Jornal GGN – Uma equipe de pesquisadores do Canadá desenvolveu uma nova classe de compostos que podem ajudar a erradicar uma das doença tropicais mais difíceis de combater em sua forma crônica, o Mal de Chagas. A doença, causada pelo Trypanosoma cruzi, atinge cerca de 18 milhões de pessoas, em sua maioria residentes na América Latina. O parasita é transmitido aos seres humanos pelo barbeiro, inseto que se alimenta do sangue humano.
Apesar da maior parte das pessoas afetadas estarem na América Latina, há casos em vários outros países, como EUA, Canadá, Europa, Japão e Austrália – infecções atribuídas à imigração. Uma estimativa de 2005 afirma que o número de pessoas infectadas apenas nos Estados Unidos chega aos 300 mil.
Existem duas fases da doença de Chagas: a fase aguda e a fase crônica. Ambas podem ser livre de sintomas ou risco de vida. Mas caso não seja tratada, a doença pode levar a doenças cardíacas e digestivas, já que o parasita escava o coração, esôfago e cólon de tecidos, onde causa danos ao longo do tempo. O principal tratamento atual, à base de benzonidazol, tem desempenho relevante contra o parasita durante a fase aguda, mas é menos eficaz quando a doença se torna crônica.
Os esforços para encontrar novas drogas tem se concentrado em interromper a enzima cruzipaína, usada pelo parasita utiliza para a digestão e outras finalidades, como comprometer o sistema imune do hospedeiro e a invadir os tecidos do coração e gastrointestinais. Dois compostos foram identificados como potenciais inibidores dessa enzima. No estudo, coordenado por Nicoll Griffith, foram realizados testes em ratos que comprovaram a eficácia das drogas, e muito acima dos resultados do benznidazol.

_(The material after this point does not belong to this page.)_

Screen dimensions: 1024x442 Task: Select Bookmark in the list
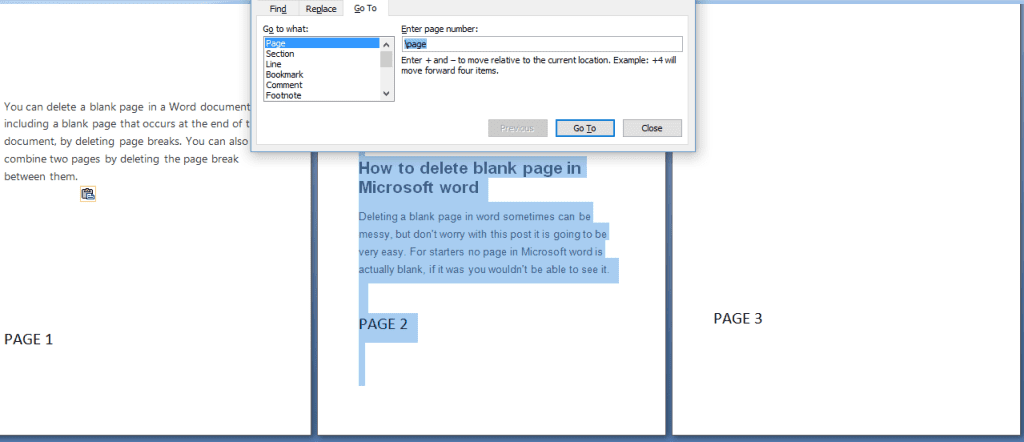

Embora todos os grupos de tratamento mostraram uma redução na carga parasitária em todos os tecidos, os dois compostos experimentais testados tiveram maiores taxas de cura de infecções agudas (90% e 78%) em comparação com benzonidazol (71%). “A eficácia demonstrada nestes estudos sugere que os inibidores se mostram como promessas de uma abordagem viável para um tratamento seguro e eficaz da doença de Chagas”, escrevem os pesquisadores.